> Text for analysis:
The Pentagon is right: Iraq was chock full of nasty conventional weapons and material. But so is Iran. And Pakistan, Syria, Sudan and Indonesia. And, for that matter, so is America. Turn any of those countries into a rudderless chaotic mess by decapitating and disbanding their security and public safety forces and you would get the same result: A terrorist's smorgasbord of free all-you-can-carry doom and destruction, with, as it seems happened in A Qa Qaa and Tuwaitha, obliging Iraqi locals charging budding Bin ladens and Zuwahiris top dollar to rent them the trucks to cart it off. This stuff is what killed 289 marines in Lebonon under Reagan. It blew a hole in the USS Cole in Yemen. It obliterated the UN Mission in Baghdad last year, and did the same to an American compound in Saudi Arabia. Ditto our Embassies in Kenya and Nigeria. The stuff, it's power, and the damage it's already done is not news.

> Extracted data:
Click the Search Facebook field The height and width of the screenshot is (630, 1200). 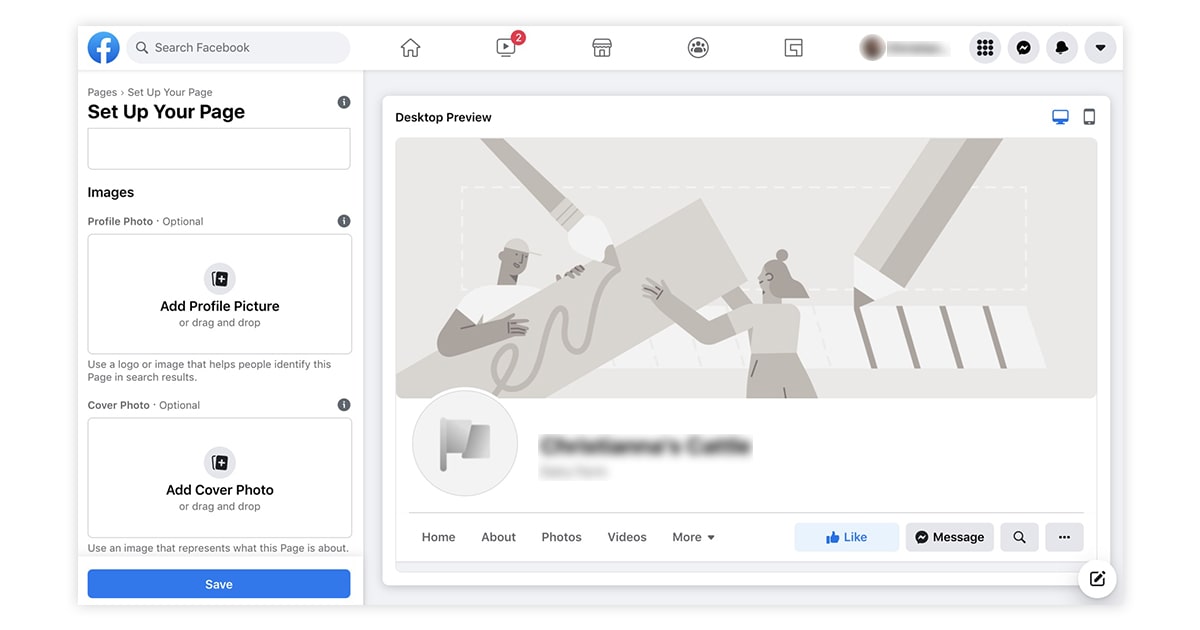point(238,48)
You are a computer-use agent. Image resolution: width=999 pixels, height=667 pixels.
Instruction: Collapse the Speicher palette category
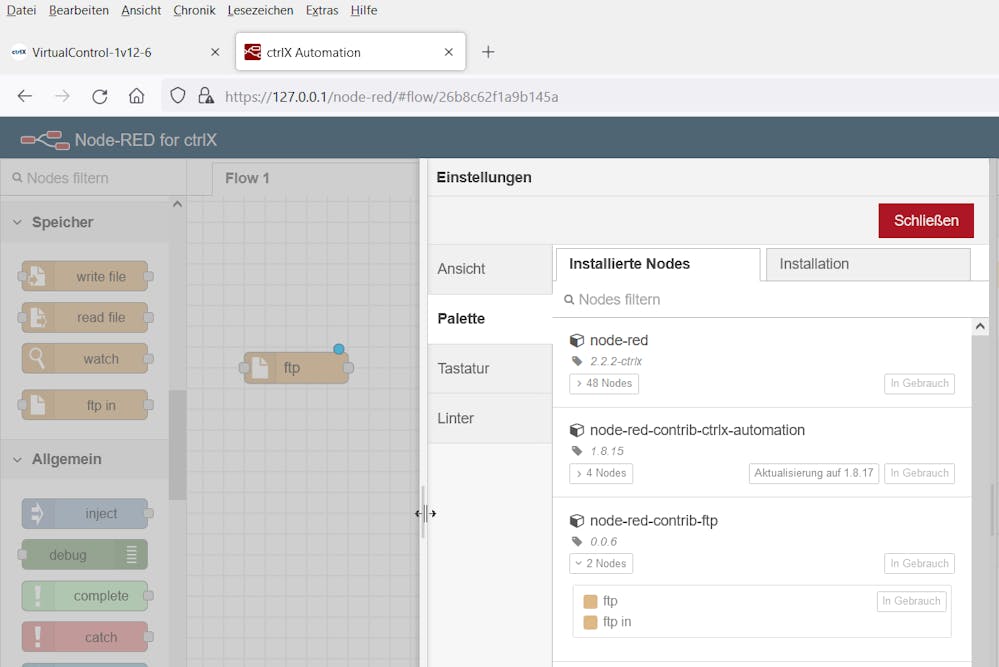18,222

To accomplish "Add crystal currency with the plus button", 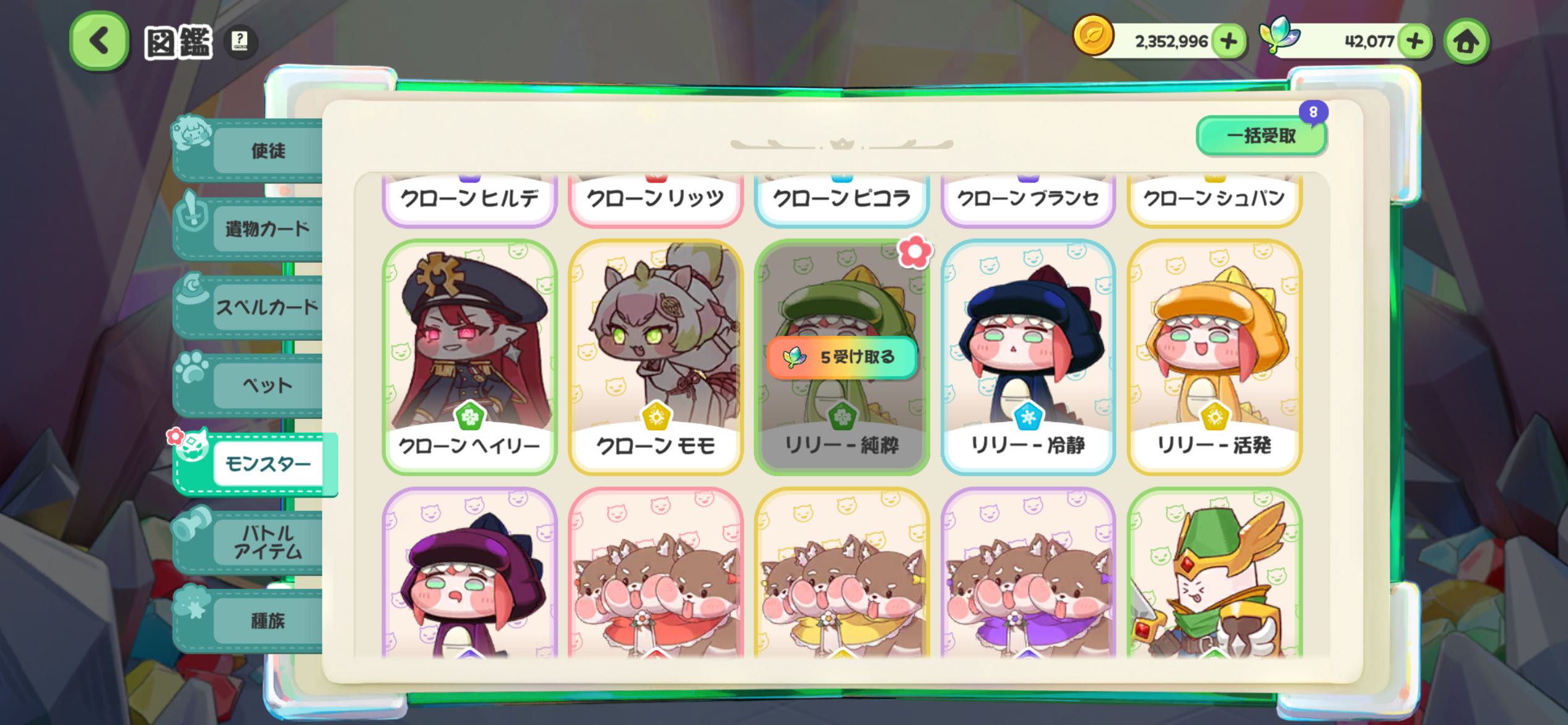I will pos(1415,42).
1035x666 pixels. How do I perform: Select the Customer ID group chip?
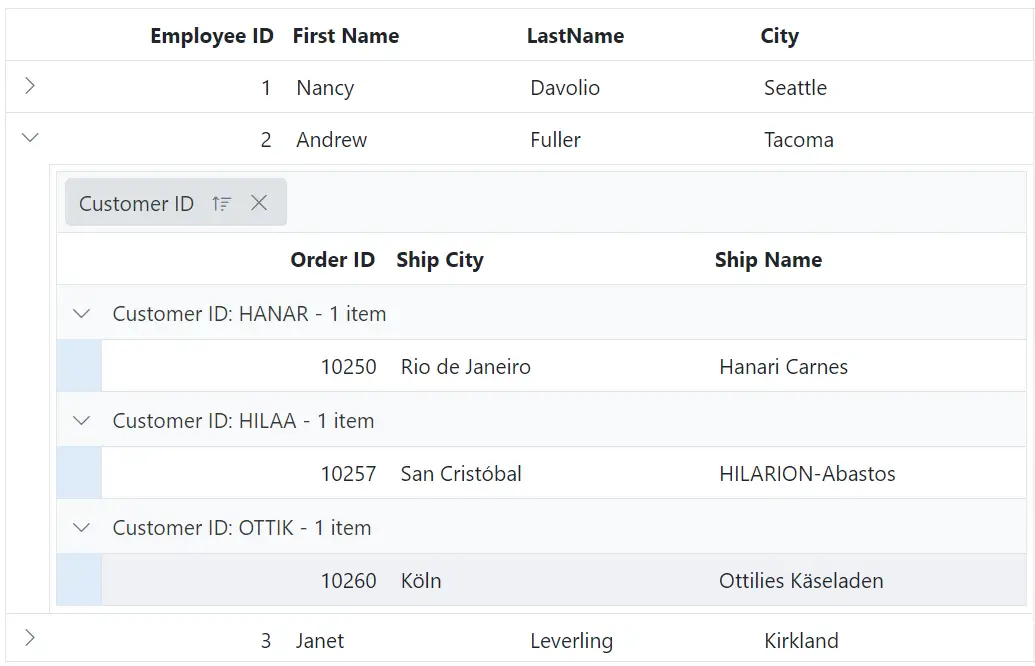(x=135, y=202)
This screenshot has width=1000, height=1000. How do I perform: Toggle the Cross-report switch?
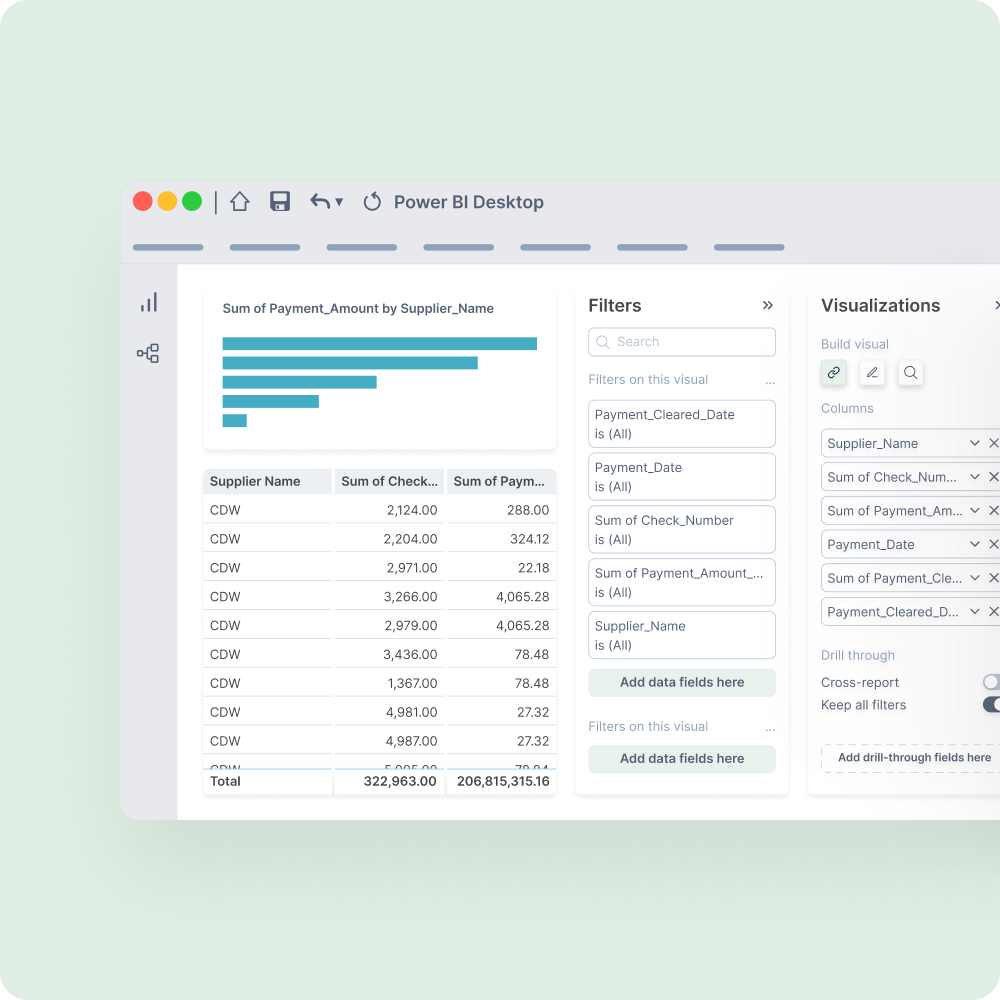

> Exercise instructions: In the passage about conventional weapons in Iraq, in which country did this material blow a hole in the USS Cole?

> Task output: Yemen.